Why don't you stick to commenting about games you actually know? I wonder if you've played Wizardry, Chess, MT:G, etc to any significant degree or if you're just bluffing. Chess involves quite a bit of strategy unless you're an irrational beginner, aka an idiot. Read below.

I presumed that if you considered Magic the Gathering a tactical game, poker would also qualify, if you like, subsitute "playing the SUPA BLACK MAGIC ULTRA MEGA RARE (mint condition) TROLL OF XERXES" in a game of magic.

What on earth are you trying to say here anyway? Tell me, have you played Magic? You avoided this question earlier.

Tactics within the context of Magic exploit short term opportunities that could be (if you really want a military analogy) characterized as discrete battles, eg different groups of competing spells and creatures each turn.
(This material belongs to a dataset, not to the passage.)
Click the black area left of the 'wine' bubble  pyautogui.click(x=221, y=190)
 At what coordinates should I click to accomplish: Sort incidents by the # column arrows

See games between two creature heavy deck types like U/G madness. Strategy is also integral-- try piloting a classic Necropotence deck against Sligh or a Keeper deck v.s. Stax. If you're a beginner you'll almost definitely be roasted.

So if you take a single manoevre unit (a bishop or a unit of cavalry) and charge into antother (a unit of infantry or a pawn), that consitute's a "tactical engagement" (a whole "battle" in a single cavalry charge!) and the battle (or chess game) is a demonstration of "strategy" because whether or not to comit that cavalry to charging that infantry has to be weighed considering the disposition of all the other units in the field?

Yes, that is in fact very close to the spirit of the actual definition of strategy and tactics in chess. If you are incredulous at this, you can't be anything more than a beginner (assuming you even know the rules). There are many chess books and online sources out there that use the word tactics and strategy in this regard, read for instance Winning Chess Tactics by Seirawan (for novices) or Secrets of Modern Chess Strategy by Watson (advanced theory). Online sources are simply too numerous for me to even bother giving examples. Try googling "chess tactics." There has only been one major chess player (Teichmann) who considered chess to be almost purely a tactical game and his reasons are quite different from yours.